The truth about plant-based milk.

What your oat latte isn’t telling you!

Over the last decade, plant-based milk has gone from fringe trend to café default.

Oat milk. Almond milk. Soy. Coconut. Rice. Pea. Hazelnut. Barista blends. Low-foam. Extra-creamy.

It’s marketed as cleaner, greener, healthier.

But here’s the honest truth: most plant milks are highly processed, often loaded with sugar, low in nutrition — and not really milk at all.

This isn’t about fearmongering. We’re not here to cancel your flat white. But if you’re drinking plant-based milk for health, it’s worth asking: What are you actually drinking?

What’s actually in plant-based milk?

Unlike cow’s milk — which contains protein, calcium, vitamin B12, iodine, and natural fats — most plant-based milks start with a tiny amount of the base ingredient (sometimes as little as 2% almonds or oats), water, and then a long list of additives to make it taste like milk.

Common additives include:

  • Vegetable oils (sunflower, canola)
  • Stabilisers (gellan gum, guar gum)
  • Emulsifiers
  • Added sugars
  • Synthetic vitamins (to imitate cow’s milk nutrition)

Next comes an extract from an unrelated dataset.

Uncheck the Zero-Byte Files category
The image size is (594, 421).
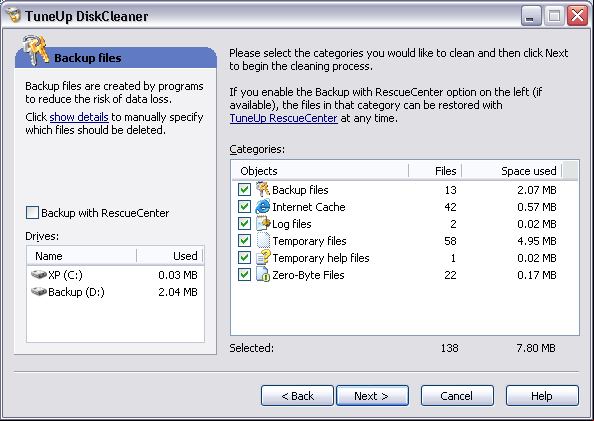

This is why most plant milks don’t work in coffee without help — the foam, texture, and mouthfeel are engineered, not natural.

Let’s talk about sugar

Many popular oat milks contain up to 7 grams of sugar per glass — more than a chocolate digestive biscuit.

Why….?

Because oat milk is made by breaking down starches in oats, converting them into glucose. Even if there’s no added sugar, it’s still naturally very high in simple sugars — especially in barista versions.

Unsweetened almond milk, soy milk, and coconut milk are lower in sugar, but they often come with other issues.

Phytates, hormones and empty nutrition

Oat milk

Oats naturally contain phytic acid, an “anti-nutrient” that binds to minerals like calcium, iron and zinc, making them harder to absorb.

This is especially relevant if oat milk is your main milk source — you could be unknowingly undermining your nutrient intake.

Almond milk

Most almond milks contain as little as 2–5% almonds. The rest is water and additives. You’d get more nutrition — and fibre — by eating four actual almonds.

Soy milk

While soy contains more protein than other plant milks, it’s also a phytoestrogen, which mimics oestrogen in the body. For most people, it’s fine in moderation — but excess soy may be risky for people with hormone-sensitive conditions.

Coconut milk

Coconut milk is low in protein and calcium — and some versions are high in saturated fats. It’s fine for cooking or smoothies, but not ideal as a primary milk source.

Missing key nutrients
One of the biggest issues with plant milks is what’s not in them.

Compared to cow’s milk, most plant milks:

  • Lack complete protein (unless fortified)
  • Are low in calcium, iodine, vitamin B12, and vitamin D
  • Have fewer bioavailable nutrients (because of phytates and oxalates)
  • Often contain synthetic additives to “match” dairy’s nutrient profile — but not in the same absorbable form

For children, the elderly, or anyone at risk of nutrient deficiencies, relying solely on plant milk without supplementation can be a real issue.

So… is cow’s milk better?

Not for everyone.

Some people genuinely can’t tolerate dairy — due to lactose intolerance, allergies, or ethical choices.

But if you’re drinking plant milk thinking it’s a healthier version of dairy, the evidence just doesn’t support that. Cow’s milk, especially from grass-fed Nordic farms, still offers one of the most complete and naturally nutritious beverages available.

And no — dairy doesn’t cause inflammation for most people. That’s a myth.

A better way to choose

If you like the taste or ethics of plant-based milk, go for it — but choose wisely.

Top tips:

Don’t give plant milk to toddlers unless approved by a doctor

Go unsweetened — always check the sugar content

Choose fortified — look for added calcium, B12 and vitamin D

Read the ingredient list — shorter is better

Rotate options — don’t rely on just one type

Plant-based milks aren’t the enemy — but they’re not the golden health elixir they’re sold as either.

They’re a food product. A processed one.

And like all processed foods, some are fine in moderation, some are full of filler, and most require a critical eye — not just a pretty label or a perfect foam swirl.

As always: read beyond the branding, follow your body — and don’t be afraid of real food.